The exercise> Pick out every line of the listing below that contains the string "menu" and copy each one. Only lines where the string appears with the same capitalization count.

(Click-target data)
--- Start ---
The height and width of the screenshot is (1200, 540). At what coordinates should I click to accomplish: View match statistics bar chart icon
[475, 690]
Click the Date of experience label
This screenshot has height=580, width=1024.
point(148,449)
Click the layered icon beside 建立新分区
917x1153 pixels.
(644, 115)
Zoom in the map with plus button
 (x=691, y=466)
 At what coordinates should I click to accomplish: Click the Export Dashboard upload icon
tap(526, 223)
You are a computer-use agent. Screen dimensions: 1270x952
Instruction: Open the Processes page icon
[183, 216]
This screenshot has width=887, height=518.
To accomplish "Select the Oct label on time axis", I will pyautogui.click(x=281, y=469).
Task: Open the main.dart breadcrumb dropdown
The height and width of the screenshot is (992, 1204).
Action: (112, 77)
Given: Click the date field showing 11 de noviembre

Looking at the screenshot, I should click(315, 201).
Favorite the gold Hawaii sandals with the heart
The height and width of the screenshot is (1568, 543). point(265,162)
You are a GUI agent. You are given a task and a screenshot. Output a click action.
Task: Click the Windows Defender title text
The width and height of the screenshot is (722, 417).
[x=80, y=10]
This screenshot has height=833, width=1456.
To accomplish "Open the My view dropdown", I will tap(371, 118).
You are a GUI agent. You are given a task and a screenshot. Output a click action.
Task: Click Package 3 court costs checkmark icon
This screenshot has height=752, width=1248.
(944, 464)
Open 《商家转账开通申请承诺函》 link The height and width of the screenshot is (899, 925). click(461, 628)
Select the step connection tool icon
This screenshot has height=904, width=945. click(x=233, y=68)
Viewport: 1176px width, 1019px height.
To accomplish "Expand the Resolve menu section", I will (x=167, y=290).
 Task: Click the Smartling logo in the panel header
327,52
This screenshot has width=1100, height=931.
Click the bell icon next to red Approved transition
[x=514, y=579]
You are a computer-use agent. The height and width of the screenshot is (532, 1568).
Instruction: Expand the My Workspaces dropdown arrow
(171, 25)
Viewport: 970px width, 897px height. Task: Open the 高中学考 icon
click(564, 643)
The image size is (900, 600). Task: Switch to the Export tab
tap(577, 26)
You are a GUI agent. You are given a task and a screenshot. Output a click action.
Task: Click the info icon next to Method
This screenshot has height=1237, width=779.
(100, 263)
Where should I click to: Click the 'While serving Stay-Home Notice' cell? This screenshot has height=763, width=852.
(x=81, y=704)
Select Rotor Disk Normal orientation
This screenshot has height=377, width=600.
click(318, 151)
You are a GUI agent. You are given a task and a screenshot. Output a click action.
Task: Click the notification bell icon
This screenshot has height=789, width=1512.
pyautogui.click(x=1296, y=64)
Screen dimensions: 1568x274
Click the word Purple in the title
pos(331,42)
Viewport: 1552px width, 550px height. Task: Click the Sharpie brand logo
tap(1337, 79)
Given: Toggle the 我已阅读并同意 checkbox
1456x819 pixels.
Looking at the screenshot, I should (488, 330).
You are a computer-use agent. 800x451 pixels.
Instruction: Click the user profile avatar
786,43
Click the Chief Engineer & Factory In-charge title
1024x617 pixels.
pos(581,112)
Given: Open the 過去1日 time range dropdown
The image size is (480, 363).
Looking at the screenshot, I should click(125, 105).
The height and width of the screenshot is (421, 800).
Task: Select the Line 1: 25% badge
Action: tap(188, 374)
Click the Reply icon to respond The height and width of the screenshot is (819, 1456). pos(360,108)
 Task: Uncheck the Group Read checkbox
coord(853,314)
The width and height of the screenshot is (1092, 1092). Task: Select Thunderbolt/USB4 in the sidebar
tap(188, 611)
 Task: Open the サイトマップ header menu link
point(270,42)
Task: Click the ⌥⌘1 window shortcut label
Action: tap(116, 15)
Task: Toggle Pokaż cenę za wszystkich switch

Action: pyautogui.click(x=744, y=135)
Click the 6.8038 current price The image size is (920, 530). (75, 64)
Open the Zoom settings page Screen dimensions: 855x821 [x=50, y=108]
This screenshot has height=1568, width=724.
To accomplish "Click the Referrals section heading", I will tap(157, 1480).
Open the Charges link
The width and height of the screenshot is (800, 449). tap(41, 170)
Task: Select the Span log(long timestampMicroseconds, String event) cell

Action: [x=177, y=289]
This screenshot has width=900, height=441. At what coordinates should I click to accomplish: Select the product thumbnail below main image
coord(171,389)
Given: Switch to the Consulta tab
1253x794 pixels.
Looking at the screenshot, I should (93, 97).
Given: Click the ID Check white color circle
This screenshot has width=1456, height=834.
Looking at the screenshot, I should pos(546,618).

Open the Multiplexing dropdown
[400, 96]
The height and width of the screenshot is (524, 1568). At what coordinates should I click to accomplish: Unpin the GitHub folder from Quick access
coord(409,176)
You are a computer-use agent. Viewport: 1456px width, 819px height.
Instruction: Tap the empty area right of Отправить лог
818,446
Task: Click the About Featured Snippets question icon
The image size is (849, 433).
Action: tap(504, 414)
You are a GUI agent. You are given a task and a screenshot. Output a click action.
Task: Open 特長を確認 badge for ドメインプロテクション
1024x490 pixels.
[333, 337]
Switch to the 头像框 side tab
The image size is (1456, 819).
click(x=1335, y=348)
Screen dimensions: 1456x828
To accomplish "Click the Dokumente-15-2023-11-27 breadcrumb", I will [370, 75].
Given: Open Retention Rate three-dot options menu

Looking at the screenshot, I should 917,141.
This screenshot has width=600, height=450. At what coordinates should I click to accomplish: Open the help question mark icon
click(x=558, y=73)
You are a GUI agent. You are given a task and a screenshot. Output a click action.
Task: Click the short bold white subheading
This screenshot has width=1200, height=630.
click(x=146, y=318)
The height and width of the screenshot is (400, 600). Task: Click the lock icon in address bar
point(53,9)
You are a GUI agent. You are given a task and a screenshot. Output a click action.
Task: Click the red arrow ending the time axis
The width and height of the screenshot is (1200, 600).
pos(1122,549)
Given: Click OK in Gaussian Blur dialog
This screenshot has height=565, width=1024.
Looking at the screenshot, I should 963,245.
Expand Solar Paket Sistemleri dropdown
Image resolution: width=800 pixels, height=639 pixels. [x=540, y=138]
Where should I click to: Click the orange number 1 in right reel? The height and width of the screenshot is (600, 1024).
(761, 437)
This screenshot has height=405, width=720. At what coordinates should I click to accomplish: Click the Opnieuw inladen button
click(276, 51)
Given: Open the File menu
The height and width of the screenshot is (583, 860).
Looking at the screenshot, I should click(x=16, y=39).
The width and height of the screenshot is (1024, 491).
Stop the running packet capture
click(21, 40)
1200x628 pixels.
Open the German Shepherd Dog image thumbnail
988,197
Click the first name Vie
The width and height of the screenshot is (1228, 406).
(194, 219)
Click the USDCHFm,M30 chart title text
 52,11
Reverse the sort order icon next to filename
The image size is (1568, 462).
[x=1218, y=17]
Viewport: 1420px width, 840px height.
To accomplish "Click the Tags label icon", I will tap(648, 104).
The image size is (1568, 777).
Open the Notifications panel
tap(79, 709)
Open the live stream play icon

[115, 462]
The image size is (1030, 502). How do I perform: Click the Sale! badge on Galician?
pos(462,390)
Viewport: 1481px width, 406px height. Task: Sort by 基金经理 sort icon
--- End ---
Correct answer>
To accomplish "Expand the Resolve menu section", I will (x=167, y=290).
 Task: Open the サイトマップ header menu link
Given: Open Retention Rate three-dot options menu
Given: Open the File menu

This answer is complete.